Darcy Greer, Executive Coordinator of ASB, described the trip as life-changing, saying that students have changed their career paths as a result of this program. Greer is a senior majoring in applied engineering sciences at MSU. Among her experiences with ASB, she has traveled to New Orleans for humanizing HIV/AIDS and to New York City to explore issues related to the LGBTQ community.
“For me it’s been the best part of my experience at MSU,” Greer said. “I’ve gained so many new perspectives and have met so many people that I never would have crossed paths with. You get to surround yourself like-minded individuals who are passionate about social change and making the world a better place. I think it’s a really cool thing to experience.”
According to the ASB website, some of the social issues that will be addressed this spring range from indigenous rights/education and veteran affairs, to disabilities and special needs and environmental issues.
Greer said that each trip costs $425, with some costing a bit more depending on whether or not they require airfare. This cost includes transportation, food, and also housing.
Incorporated with the service, there are eight components to each program. These components include issue specific education sessions prior to departing, as well as a reorientation in which students can share their experience and learn about the other service trips that were attended by their colleagues.
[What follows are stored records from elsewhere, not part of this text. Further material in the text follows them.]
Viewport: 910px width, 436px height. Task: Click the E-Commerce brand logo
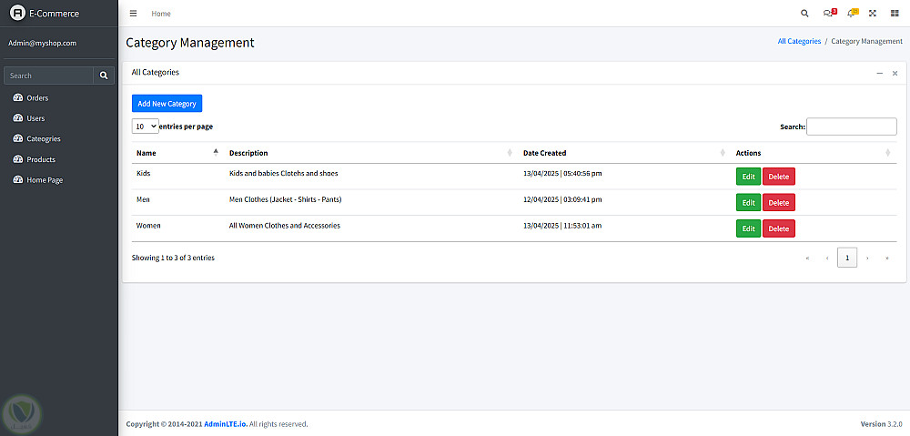pos(16,14)
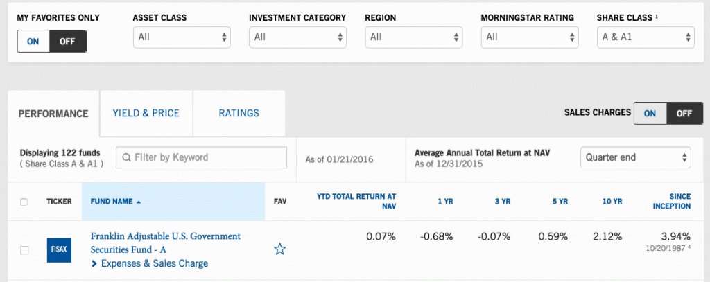Click the FISAX ticker badge
This screenshot has width=710, height=282.
click(59, 249)
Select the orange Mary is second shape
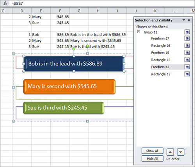The width and height of the screenshot is (195, 167). coord(69,87)
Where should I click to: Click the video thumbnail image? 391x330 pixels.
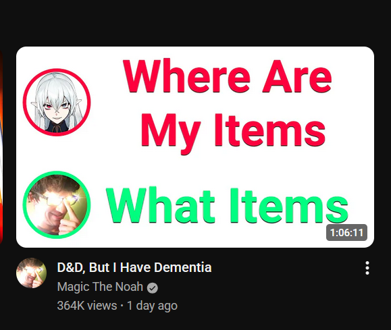click(x=195, y=147)
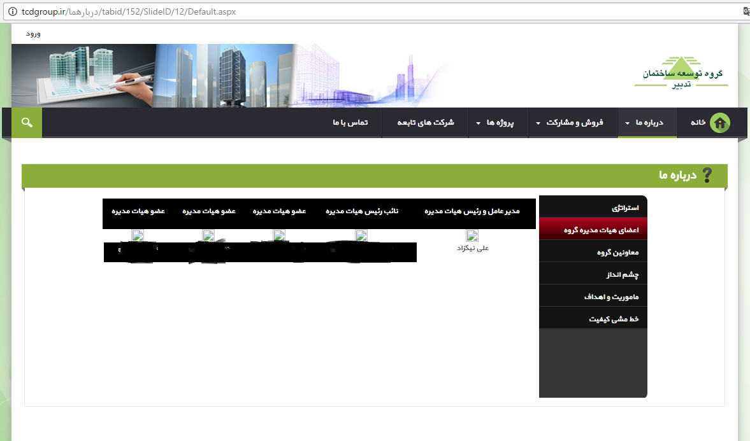The width and height of the screenshot is (750, 441).
Task: Click the green search magnifier icon
Action: [26, 122]
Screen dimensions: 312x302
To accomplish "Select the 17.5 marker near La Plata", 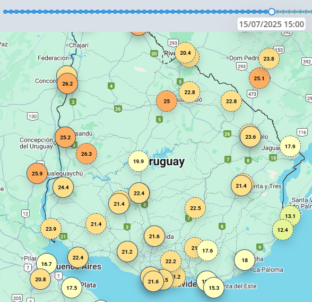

Greer mentioned that after serving their communities, many students enjoy free-time to explore the locations together with the eleven other students on their trip.
“You leave East Lansing as a group of strangers and come back as a family,” Greer said. “It sounds kind of crazy, but it happens on every trip you go on. You spend all week together so intertwined that you really do grow together as a family.”
Applications for 2016-2017 trips are due by the Fall. In addition to winter and spring break opportunities, ASB also hosts service trips all year round, including weekend service trips.